RBC’s Abbey Xu says Canada’s inflation hit 2.4% annually, energy-driven, while core pressures eased overall

    by VT Markets
    /
    Apr 20, 2026

    Canada’s headline Consumer Price Index (CPI) rose to 2.4% year-on-year. The increase was mainly linked to higher energy prices tied to conflict in the Middle East and to tax-related effects.

    Bank of Canada core measures, including CPI-trim and CPI-median, pointed to easing underlying inflation. These measures exclude tax changes and volatile energy price swings.

    Underlying Inflation Cooling

    CPI-trim, CPI-median, and trim services excluding shelter averaged 1.7% on an annualised three-month rolling average basis. The share of products with larger-than-usual month-on-month price increases has been lower so far in 2026.

    Some items, including grocery prices and rent, were still running at about 4% above year-ago levels. The March data indicates that higher oil prices may lift headline inflation in the near term without broadening price pressures.

    The recent rise in headline inflation to 2.4% should be viewed as temporary, driven mostly by external energy shocks and tax effects. We see the Bank of Canada focusing on its own core measures, which have cooled to an average of 1.7% on a three-month annualized basis. This divergence, coupled with a soft economic backdrop, signals that the Bank is more likely to cut interest rates than to hold or raise them.

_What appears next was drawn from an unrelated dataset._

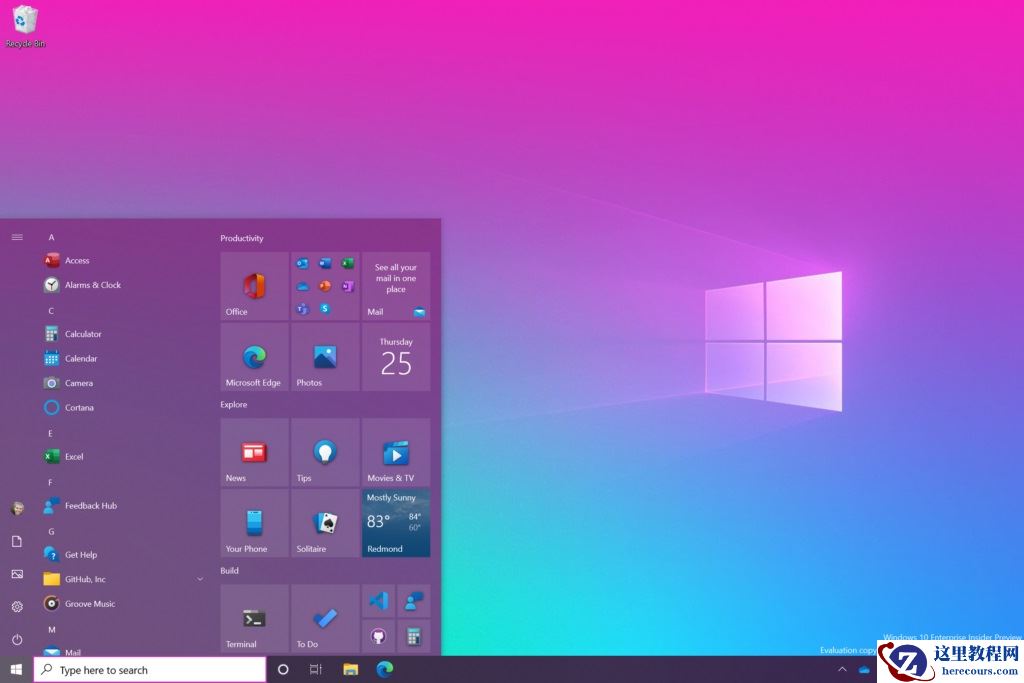The height and width of the screenshot is (683, 1024).
Task: Open Cortana from the taskbar
Action: (283, 669)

    This creates an opportunity for traders to position for lower Canadian interest rates in the coming weeks. With the latest jobs report from early April 2026 showing the economy shed 15,000 jobs and the unemployment rate rising to 6.3%, the case for a rate cut at the June meeting is strengthening. Derivative strategies like buying options on CORRA futures or receiving fixed in interest rate swaps could prove profitable.

    Trading Implications For Cad And Rates

    Furthermore, this dovish outlook for Canada contrasts with the situation in the United States, where Federal Reserve officials remain cautious with their core inflation still hovering near 2.8%. This policy divergence is likely to put downward pressure on the Canadian dollar. Traders should consider strategies that benefit from a rising USD/CAD exchange rate, such as purchasing call options on the pair.

    Looking back at how the Bank navigated the inflation spike in 2025, we know it prioritizes underlying trends over temporary headline volatility. The share of CPI components with unusually large price increases has been trending lower so far in 2026, reinforcing the view that the broader disinflationary trend is intact. This historical precedent supports the expectation that the Bank will look through the current headline figure.